Now that we have trained machine learning models, we can predict the building type for our 219,054 unknown buildings in North Carolina. Combining these predictions with socio-economic data and flood forecast models, we are able to make risk assessments that were not possible without the machine learning. For example, we obtained the 100-year flood map from the FEMA National Flood Hazards Layer. The phrase “100-year flood” is used to describe the extent of a flood that statistically has a 1-percent chance of occurring in any given year. Here, it is used for illustrative purposes of an overall disaster response application.
There are 5838 buildings impacted by the 100-year flood. Prior to having machine learning models, we would not know what types of buildings these are. With ML, we can now say, with a high degree of accuracy, there are 5452 Residential buildings, 349 Commercial buildings and 37 Industrial buildings impacted by the 100-year flood in North Carolina.

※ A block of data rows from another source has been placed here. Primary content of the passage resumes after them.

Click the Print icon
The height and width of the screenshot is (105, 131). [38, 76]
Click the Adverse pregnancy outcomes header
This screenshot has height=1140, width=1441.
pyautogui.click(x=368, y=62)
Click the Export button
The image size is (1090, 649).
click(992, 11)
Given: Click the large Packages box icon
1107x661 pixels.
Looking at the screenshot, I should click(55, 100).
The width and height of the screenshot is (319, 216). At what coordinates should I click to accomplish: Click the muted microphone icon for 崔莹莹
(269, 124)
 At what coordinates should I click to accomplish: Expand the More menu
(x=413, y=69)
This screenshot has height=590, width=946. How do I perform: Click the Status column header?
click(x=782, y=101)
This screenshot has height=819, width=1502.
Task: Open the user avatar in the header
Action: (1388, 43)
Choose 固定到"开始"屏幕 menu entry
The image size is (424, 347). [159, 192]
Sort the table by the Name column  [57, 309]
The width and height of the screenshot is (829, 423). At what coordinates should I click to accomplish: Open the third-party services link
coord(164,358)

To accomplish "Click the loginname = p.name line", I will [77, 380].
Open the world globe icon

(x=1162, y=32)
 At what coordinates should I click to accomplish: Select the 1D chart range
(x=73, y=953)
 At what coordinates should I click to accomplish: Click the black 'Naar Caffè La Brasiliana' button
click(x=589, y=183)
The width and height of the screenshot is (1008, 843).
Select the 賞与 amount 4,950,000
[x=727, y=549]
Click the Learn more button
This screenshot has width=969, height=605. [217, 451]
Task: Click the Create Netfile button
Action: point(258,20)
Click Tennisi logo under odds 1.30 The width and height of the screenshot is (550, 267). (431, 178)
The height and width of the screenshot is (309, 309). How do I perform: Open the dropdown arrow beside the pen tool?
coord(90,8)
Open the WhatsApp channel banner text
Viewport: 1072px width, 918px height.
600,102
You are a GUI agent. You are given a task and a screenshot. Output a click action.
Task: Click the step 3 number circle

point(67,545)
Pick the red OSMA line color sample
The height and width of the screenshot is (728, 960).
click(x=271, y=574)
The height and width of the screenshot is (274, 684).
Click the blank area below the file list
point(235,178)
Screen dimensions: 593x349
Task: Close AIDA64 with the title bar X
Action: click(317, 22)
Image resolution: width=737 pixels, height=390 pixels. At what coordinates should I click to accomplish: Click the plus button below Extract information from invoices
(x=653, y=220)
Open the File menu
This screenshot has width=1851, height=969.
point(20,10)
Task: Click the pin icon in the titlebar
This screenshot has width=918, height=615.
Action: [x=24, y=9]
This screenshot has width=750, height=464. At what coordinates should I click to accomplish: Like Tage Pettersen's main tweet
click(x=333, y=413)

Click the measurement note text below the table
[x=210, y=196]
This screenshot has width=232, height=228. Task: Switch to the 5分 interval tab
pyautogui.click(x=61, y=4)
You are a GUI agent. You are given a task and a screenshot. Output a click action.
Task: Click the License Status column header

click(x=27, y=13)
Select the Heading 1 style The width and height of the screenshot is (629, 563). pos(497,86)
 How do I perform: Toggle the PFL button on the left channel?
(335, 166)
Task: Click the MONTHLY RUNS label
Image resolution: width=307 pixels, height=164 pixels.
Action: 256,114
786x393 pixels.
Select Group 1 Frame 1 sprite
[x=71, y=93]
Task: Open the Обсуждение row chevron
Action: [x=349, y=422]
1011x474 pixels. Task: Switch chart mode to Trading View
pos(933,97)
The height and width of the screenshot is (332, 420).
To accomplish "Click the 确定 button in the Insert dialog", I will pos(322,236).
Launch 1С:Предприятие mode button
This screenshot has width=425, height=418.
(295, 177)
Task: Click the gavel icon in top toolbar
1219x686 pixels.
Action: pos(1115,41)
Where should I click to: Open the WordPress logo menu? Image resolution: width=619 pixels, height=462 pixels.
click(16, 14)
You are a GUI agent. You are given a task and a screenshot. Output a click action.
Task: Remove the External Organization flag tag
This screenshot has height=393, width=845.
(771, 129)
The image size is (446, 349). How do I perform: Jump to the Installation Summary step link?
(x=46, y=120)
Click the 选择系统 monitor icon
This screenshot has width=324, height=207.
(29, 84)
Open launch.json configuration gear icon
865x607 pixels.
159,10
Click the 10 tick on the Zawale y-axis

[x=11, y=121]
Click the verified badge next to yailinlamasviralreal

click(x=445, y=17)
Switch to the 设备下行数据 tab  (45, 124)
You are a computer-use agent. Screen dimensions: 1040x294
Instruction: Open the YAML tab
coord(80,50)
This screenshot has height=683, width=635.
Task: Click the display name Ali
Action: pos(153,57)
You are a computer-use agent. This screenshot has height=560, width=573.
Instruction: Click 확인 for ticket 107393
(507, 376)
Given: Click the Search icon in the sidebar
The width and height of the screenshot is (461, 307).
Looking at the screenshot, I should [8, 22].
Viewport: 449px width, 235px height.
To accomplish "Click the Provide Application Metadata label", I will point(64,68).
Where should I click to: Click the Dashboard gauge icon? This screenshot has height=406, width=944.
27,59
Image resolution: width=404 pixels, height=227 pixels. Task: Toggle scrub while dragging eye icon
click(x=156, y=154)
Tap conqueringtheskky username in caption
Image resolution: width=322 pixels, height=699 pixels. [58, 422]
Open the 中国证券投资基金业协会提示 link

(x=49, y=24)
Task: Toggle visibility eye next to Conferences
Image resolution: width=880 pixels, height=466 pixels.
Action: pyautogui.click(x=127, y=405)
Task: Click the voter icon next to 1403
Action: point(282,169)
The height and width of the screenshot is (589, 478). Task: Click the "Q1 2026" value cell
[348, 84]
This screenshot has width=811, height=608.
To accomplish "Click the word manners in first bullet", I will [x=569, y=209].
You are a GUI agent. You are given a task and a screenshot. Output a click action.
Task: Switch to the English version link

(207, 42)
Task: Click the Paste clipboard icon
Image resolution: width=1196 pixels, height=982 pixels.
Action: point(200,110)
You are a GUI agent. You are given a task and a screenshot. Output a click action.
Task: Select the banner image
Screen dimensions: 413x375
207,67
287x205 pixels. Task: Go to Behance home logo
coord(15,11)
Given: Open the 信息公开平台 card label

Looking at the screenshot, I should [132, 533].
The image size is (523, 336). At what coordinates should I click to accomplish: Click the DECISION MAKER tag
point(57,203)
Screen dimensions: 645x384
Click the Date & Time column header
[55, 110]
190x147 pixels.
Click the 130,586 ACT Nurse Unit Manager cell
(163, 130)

Moreover, combining these results with U.S. Census data, we find 33% of residential buildings impacted and 63% of commercial buildings impacted are in counties below median income. A 100-year flood will disproportionately impact Mecklenburg, Wake, Dare, and Brunswick counties. Nearly a third of all flooded residential buildings will be in counties where the median income is below the state median. Sixty three percent of commercial buildings predicted to flood during a 100-year flood are in economically disadvantaged counties.
Although buildings are just one small part of the urban multiplex, the application of machine learning can help us better understand this interconnected system leading to enhanced risk assessment and forecasting.